** STUDY MATERIAL follows **

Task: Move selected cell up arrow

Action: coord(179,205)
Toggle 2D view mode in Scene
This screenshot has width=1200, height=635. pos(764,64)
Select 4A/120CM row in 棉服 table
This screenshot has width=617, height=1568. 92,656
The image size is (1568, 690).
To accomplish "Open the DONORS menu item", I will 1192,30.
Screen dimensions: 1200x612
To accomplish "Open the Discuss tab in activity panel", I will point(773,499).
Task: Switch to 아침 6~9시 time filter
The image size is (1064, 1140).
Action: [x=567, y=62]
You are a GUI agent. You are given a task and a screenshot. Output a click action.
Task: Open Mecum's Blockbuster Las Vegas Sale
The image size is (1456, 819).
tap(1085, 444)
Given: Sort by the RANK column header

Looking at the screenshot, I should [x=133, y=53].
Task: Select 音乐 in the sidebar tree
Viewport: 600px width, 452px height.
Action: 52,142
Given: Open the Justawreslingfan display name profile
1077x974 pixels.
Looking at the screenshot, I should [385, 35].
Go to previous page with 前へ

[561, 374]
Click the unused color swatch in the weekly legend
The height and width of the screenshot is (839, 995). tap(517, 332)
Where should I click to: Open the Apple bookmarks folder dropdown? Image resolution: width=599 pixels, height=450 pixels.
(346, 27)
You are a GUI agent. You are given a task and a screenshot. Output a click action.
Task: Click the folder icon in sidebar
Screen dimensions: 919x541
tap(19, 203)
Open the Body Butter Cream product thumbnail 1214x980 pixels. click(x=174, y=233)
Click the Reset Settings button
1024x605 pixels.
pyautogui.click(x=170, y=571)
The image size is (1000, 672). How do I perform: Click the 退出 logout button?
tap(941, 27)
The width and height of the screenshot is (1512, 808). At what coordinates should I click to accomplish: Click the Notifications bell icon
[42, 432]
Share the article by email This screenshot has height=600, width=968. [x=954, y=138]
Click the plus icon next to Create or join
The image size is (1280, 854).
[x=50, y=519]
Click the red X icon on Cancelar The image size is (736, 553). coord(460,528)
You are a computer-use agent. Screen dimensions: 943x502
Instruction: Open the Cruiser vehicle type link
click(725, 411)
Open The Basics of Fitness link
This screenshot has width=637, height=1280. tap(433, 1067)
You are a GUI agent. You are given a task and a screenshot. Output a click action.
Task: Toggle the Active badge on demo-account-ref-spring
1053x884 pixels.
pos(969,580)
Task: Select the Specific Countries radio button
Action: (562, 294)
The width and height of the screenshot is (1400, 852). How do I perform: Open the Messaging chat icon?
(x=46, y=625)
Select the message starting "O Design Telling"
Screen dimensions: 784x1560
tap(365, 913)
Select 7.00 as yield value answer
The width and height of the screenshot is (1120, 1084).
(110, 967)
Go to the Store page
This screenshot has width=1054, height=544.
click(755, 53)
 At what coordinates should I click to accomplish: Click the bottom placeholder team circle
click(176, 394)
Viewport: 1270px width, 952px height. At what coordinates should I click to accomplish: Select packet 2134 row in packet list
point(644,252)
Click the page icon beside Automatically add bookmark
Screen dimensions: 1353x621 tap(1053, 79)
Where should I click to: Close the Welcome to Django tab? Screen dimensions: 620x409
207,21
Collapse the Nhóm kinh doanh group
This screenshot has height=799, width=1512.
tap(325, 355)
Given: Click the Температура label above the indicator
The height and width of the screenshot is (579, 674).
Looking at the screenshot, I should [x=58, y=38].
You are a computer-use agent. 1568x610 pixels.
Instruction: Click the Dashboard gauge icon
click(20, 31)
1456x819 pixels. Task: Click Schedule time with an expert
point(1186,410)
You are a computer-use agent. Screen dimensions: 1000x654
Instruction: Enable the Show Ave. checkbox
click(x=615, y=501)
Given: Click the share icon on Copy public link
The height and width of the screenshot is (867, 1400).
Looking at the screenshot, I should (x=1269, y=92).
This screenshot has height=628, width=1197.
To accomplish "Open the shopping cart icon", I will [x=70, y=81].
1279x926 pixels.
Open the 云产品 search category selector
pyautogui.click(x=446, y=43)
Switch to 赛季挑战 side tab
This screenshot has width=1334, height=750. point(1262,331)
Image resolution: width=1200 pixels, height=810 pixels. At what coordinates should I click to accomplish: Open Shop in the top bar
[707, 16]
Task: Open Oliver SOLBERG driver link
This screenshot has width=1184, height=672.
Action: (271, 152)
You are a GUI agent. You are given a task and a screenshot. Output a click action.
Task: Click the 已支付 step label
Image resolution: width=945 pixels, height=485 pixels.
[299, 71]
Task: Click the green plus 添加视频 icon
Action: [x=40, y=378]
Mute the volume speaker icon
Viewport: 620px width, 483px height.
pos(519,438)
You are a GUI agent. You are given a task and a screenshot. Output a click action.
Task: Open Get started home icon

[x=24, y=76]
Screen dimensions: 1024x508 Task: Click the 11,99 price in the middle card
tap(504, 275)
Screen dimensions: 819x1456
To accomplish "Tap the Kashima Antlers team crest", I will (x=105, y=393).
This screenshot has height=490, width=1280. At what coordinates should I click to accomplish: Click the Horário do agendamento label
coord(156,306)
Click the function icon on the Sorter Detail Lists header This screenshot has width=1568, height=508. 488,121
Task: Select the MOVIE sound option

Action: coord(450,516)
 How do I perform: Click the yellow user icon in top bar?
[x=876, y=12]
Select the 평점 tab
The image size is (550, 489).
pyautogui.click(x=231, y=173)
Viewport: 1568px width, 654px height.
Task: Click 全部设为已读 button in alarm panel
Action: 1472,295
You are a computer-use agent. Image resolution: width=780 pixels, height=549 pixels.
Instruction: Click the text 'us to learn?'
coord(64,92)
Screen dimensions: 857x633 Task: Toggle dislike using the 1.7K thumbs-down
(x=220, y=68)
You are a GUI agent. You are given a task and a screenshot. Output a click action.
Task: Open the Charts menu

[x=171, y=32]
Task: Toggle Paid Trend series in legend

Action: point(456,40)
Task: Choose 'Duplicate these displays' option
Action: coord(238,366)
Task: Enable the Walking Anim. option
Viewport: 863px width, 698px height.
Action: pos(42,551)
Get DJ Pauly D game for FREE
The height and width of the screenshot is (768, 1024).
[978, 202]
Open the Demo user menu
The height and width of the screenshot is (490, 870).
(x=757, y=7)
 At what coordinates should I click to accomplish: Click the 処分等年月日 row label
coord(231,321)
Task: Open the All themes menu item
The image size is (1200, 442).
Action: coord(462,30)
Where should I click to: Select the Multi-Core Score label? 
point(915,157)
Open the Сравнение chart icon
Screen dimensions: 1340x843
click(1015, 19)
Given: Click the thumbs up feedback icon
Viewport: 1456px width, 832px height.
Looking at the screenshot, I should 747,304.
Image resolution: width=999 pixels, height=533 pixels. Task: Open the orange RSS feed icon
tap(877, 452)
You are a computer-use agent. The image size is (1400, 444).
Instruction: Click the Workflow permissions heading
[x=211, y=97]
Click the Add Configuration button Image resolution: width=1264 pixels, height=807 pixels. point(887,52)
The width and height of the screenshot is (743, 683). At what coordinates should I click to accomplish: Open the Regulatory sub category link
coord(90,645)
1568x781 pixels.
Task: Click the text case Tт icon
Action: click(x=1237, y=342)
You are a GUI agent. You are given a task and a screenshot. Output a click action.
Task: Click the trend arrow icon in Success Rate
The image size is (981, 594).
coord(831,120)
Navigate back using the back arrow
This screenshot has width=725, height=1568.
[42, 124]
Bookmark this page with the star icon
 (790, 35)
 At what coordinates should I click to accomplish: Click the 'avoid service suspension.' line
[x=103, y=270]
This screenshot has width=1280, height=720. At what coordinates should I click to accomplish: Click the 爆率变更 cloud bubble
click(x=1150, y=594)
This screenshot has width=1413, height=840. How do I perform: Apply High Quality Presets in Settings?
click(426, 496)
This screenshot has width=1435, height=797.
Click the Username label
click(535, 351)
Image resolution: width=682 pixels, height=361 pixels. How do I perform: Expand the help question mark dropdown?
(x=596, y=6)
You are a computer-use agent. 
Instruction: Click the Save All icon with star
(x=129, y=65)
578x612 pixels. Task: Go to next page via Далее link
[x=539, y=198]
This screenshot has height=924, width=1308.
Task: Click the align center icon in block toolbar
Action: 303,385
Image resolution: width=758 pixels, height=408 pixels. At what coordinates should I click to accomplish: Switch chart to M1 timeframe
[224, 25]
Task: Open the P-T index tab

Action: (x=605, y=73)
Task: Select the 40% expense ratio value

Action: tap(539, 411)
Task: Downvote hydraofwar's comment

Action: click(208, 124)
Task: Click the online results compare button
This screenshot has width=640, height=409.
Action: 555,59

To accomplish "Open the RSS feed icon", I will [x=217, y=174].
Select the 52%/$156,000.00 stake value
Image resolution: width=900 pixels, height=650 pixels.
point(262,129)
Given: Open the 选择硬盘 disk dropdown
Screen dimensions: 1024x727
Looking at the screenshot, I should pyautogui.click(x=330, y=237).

** End of STUDY MATERIAL **

**TASK TO COMPLETE**
Each line of the records that contains the string "will" must be copied.

**EXERCISE RESPONSE**
To accomplish "Open the DONORS menu item", I will 1192,30.
To accomplish "Open the Discuss tab in activity panel", I will point(773,499).
To accomplish "Open the shopping cart icon", I will [x=70, y=81].
To accomplish "Tap the Kashima Antlers team crest", I will (x=105, y=393).
To accomplish "Open the RSS feed icon", I will [x=217, y=174].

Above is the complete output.